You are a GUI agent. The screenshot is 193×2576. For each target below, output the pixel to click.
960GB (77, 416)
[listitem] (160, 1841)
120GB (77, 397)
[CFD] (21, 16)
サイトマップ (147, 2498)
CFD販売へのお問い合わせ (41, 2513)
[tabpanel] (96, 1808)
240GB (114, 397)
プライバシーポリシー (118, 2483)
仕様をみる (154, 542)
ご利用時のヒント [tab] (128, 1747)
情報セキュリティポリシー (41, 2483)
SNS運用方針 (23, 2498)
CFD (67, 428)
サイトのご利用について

• • • • • • •

◆ **What is being asked**: Repeat the whole listing exactly, with no omissions.

◆ **Exercise output**:
You are a GUI agent. The screenshot is 193×2576. For each target below, output the pixel to click.
960GB (77, 416)
[listitem] (160, 1841)
120GB (77, 397)
[CFD] (21, 16)
サイトマップ (147, 2498)
CFD販売へのお問い合わせ (41, 2513)
[tabpanel] (96, 1808)
240GB (114, 397)
プライバシーポリシー (118, 2483)
仕様をみる (154, 542)
ご利用時のヒント [tab] (128, 1747)
情報セキュリティポリシー (41, 2483)
SNS運用方針 (23, 2498)
CFD (67, 428)
サイトのご利用について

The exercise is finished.